Protect your APIs or web services against attacks by using API proxies, which function as intermediaries between the external applications and the backend server. The API proxy is agnostic to your backend’s location and programming language. Additionally, your backend can be a non-Mule application.

When you deploy an API proxy in front of your API, the proxy adopts API gateway capabilities to secure the API by using different types of policies. Anypoint Platform enables you to deploy the proxy application directly to CloudHub or Anypoint Runtime Fabric. Your proxy application is then automatically tracked by API Manager.

API Manager automatically generates the proxy application when you configure your API as an endpoint with a proxy and includes an API Autodiscovery feature in the application. Mule locks the API until all policies have been applied. The client application (consumer) calls the proxy, which then forwards the call to the API. After you deploy the application, the Mule instance calls API Manager using the client ID and secret to obtain the policies for the API.

When to Use API Proxies

You can use API proxies:

  • If your API is live, but not yet hosted in a Mule runtime engine (Mule) server

  • If you already have a Mule application, but can’t use API Autodiscovery because you have a closed-code backend API

  • If you want to perform schema validation on every incoming request for a RAML, OAS, or SOAP API

Depending on the type of specification you used to create your API, you can apply one of the following API proxies:

How API Proxies Work

The API proxy intercepts incoming API requests, and can provide authentication, rate limiting, request and response transformation, and logging features.

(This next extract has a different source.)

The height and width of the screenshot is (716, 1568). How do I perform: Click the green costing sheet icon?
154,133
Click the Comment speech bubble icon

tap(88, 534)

When a client application sends a request to your backend API, the request is first intercepted by the API proxy. The proxy applies policies for the requested backend API, and the policies determine whether, and how, to forward the request to your backend API.

If a policy fails any of the validations, the API proxy returns an error response (appropriate to the failed policy) and the request does not reach your backend.

If all the policy validations and actions are successful, the proxy forwards the (possibly transformed) request to your backend API. The API proxy then intercepts the response from your backend, applies any relevant policies to the response, and then returns the (possibly transformed) API response to the client application.

API Proxy Advantages

API proxies improve team performance and backend API security, and validate incoming requests using policies. The API proxies:

  • Increases engineering bandwidth

    You can deploy a proxy directly to a Runtime Fabric, CloudHub, Hybrid, or standalone Mule instance with just a few clicks. Even if you don’t know how to create a Mule application, API Manager builds and configures it using API Autodiscovery, so your API can be automatically tracked by API Manager after the deployment has completed.

  • Enables customization

    In most cases, the proxy generated in API Manager is suitable for deployment. However, in the Mule environment, you can use Anypoint Studio to edit the proxy to meet custom requirements.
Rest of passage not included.